With biographical examples of fascinating personalities like Jane Goodall, Kaiser Wilhelm II, Truman Capote, John Dee, Elisabeth Kübler-Ross and Adolf Eichmann, the book is complemented by a detailed chapter of planets in the 8th house, 8th house rulership factors in the chart, and transits to the 8th house. Martin Sebastian Moritz’ book is both entertaining and insightful, a good read that will challenge any level of astrologer – particularly those in the thrall of the 8th house.
Includes a Foreword by Lynn Bell
Martin Sebastian Moritz shares that he ‘…wanted to write this book to dig up as many aspects about this fascinating place in the chart as possible, in order to offer greater clarity.’ From my perspective he successfully hit the mark!
He begins by providing background and depth about the 8th house, setting the stage for what is to follow.
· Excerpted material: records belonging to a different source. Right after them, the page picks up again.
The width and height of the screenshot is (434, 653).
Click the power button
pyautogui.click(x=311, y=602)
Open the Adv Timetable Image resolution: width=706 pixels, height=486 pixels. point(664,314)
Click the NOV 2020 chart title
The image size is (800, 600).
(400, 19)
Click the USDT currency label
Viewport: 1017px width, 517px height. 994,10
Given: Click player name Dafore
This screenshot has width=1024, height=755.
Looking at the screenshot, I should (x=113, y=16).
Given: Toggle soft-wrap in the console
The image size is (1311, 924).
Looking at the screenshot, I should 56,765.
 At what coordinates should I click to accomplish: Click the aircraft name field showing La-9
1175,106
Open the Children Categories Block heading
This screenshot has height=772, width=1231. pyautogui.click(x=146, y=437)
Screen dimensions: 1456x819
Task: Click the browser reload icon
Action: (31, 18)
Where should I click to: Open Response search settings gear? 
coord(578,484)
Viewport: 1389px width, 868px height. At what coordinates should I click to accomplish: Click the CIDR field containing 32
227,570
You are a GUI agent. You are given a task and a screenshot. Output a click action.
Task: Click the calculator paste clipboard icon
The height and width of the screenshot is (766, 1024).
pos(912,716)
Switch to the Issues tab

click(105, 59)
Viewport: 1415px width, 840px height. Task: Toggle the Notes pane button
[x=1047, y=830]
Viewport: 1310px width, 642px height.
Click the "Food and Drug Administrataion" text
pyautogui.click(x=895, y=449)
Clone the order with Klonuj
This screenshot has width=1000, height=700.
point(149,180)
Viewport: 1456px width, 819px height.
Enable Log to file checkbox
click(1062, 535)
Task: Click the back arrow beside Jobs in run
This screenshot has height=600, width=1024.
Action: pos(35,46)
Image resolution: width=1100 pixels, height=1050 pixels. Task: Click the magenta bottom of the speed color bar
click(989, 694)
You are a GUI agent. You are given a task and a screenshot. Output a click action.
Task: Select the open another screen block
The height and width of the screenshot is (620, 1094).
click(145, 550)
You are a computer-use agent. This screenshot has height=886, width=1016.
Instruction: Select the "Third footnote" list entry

For example, in the Introduction of Pandora’s Box, a section entitled ‘Looking behind the mirror: The 2nd house’, contains what might be the most useful description of 8th and 2nd house polarity that I have come across. Perhaps this is a function of the author’s skill in writing clearly about the very complex, and often daunting, 8th house and all it represents. The introduction alone is worth picking up the book!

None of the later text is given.